**Passage to read**
▬▬▬▬▬▬▬▬▬▬

But fermentation can also be used to grow textiles. How about this jacket made from moulds? It may sound gross, but it can be made into a much more sustainable item than our current clothing. The production of textiles often involve polluting chemical processes. Plus a lot of synthetic clothing is difficult to recycle. Mycelium dust grows in a few days into fabric that you can use for making clothing. After use, the fabric is fully degradable.

Fatty acids

Now that a circular economy is becoming increasingly important in order to achieve the Paris climate targets, it is only logical that more attention is being paid to natural processes such as fermentation. After all, even the fatty acids (currently still made from mineral oil or palm oil) in your jar of chocolate spread can be created by fermentation. A spin-off from the Dutch Wageningen University and Research (WUR) makes bio-based fatty acids in this manner. These are created from VFG waste using a special composition of bacteria. At the moment, it is still used for animal feed, but it could also be used for humans in the future.

▬▬▬▬▬▬▬▬▬▬

**Material supplied**
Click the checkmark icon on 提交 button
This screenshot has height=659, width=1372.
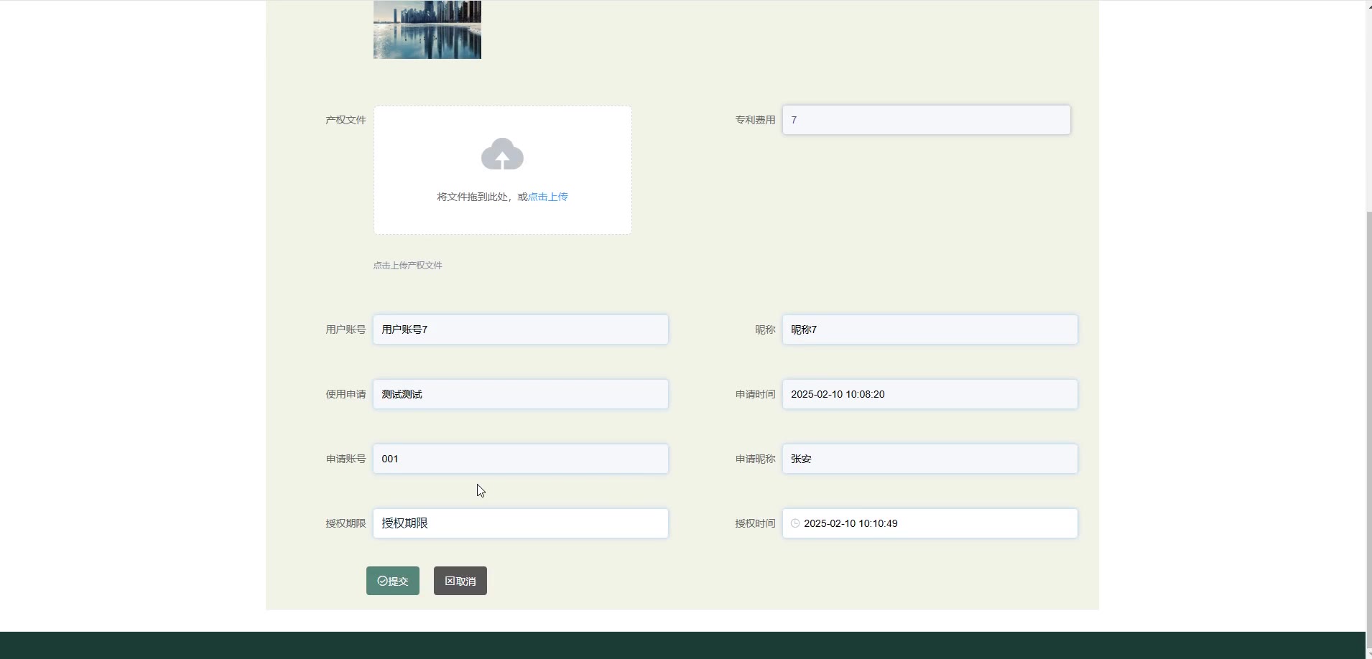382,581
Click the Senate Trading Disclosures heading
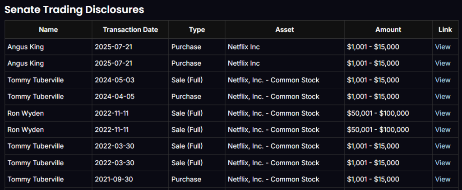 pyautogui.click(x=74, y=9)
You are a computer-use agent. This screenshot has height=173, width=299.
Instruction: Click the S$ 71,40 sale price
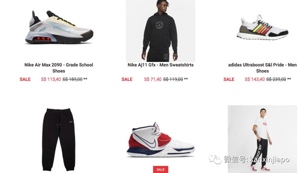[x=153, y=79]
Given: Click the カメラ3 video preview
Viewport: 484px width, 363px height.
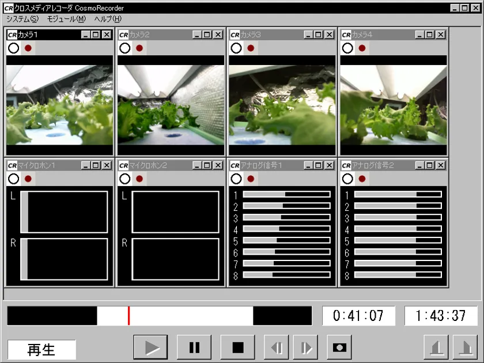Looking at the screenshot, I should coord(282,105).
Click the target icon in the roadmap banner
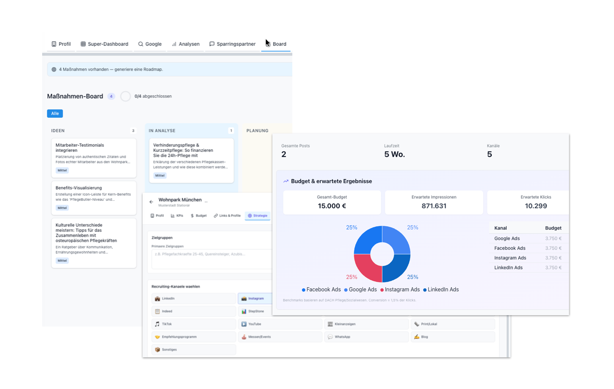 click(x=54, y=70)
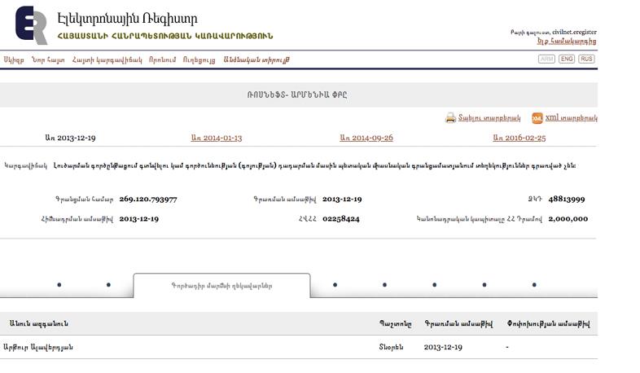Click the printer icon for print version
Viewport: 640px width, 373px height.
450,118
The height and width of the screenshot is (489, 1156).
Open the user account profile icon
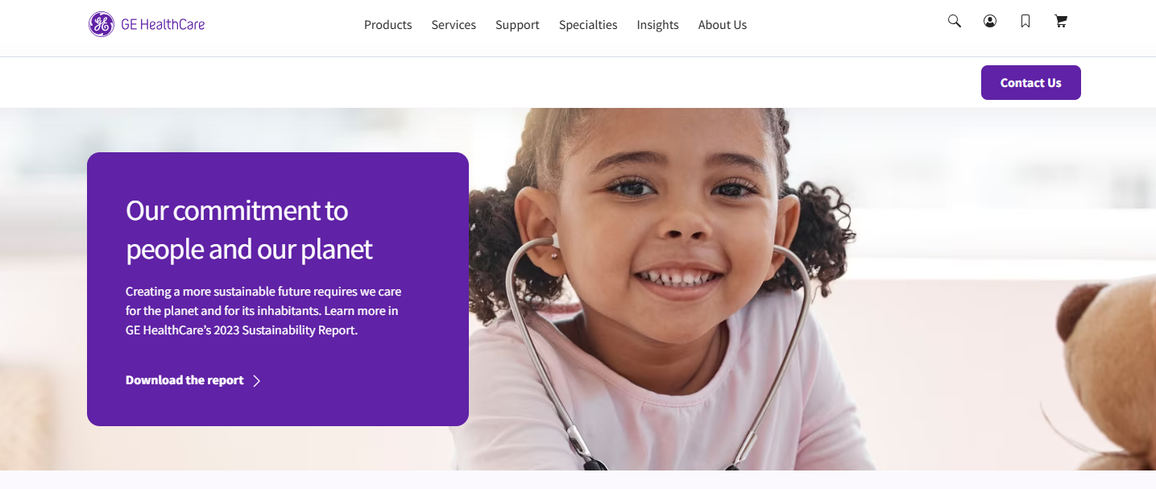(990, 22)
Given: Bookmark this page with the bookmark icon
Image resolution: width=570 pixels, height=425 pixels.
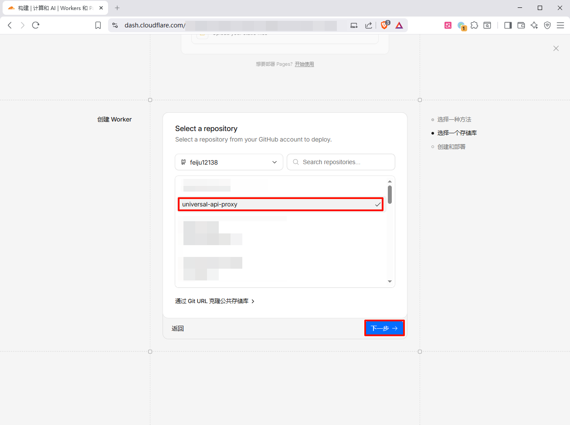Looking at the screenshot, I should [x=98, y=25].
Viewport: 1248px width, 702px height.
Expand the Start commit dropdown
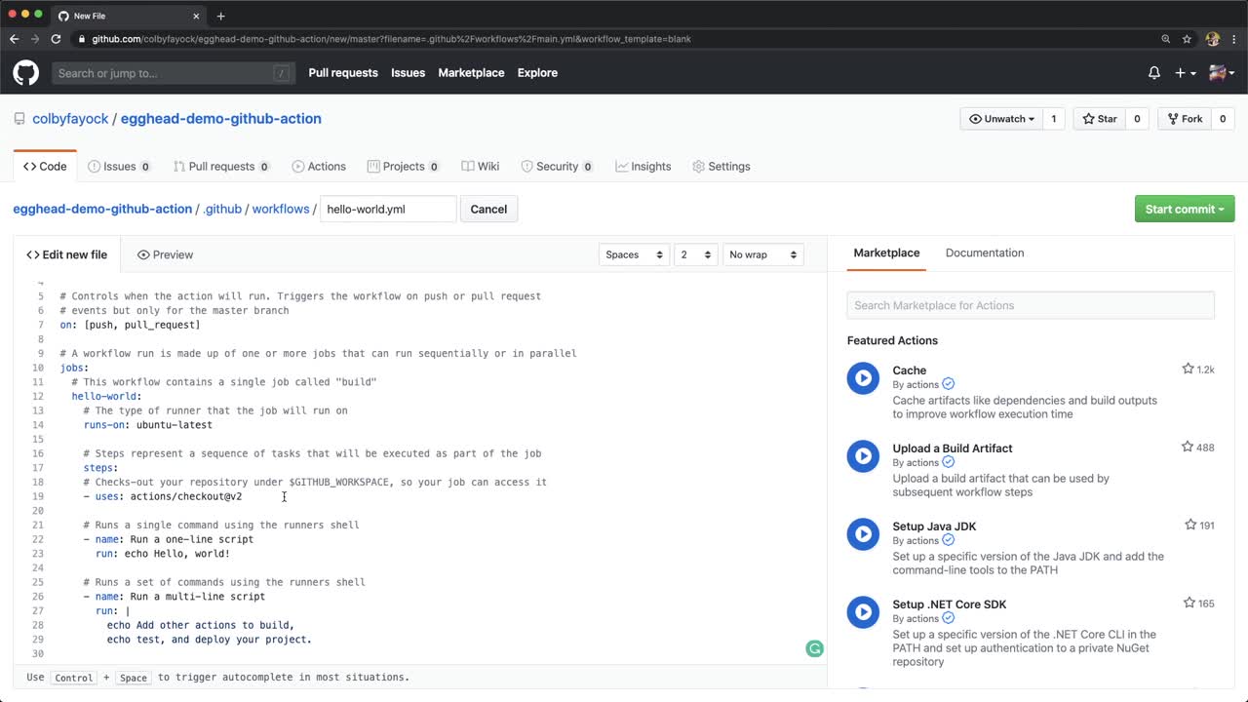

▬▬▬▬▬▬▬▬▬▬

**Brief 1**
Translate this sentence from the fermentation text into Spanish: "After use, the fabric is fully degradable."
**Brief 2**
Write out the fermentation text again, everything from "Now that a circular" down to "in the future.", changing "palm oil" to "coconut oil".
The records were taken from a different source.

**Response 1**
Después de su uso, la tela es totalmente degradable.

**Response 2**
Now that a circular economy is becoming increasingly important in order to achieve the Paris climate targets, it is only logical that more attention is being paid to natural processes such as fermentation. After all, even the fatty acids (currently still made from mineral oil or coconut oil) in your jar of chocolate spread can be created by fermentation. A spin-off from the Dutch Wageningen University and Research (WUR) makes bio-based fatty acids in this manner. These are created from VFG waste using a special composition of bacteria. At the moment, it is still used for animal feed, but it could also be used for humans in the future.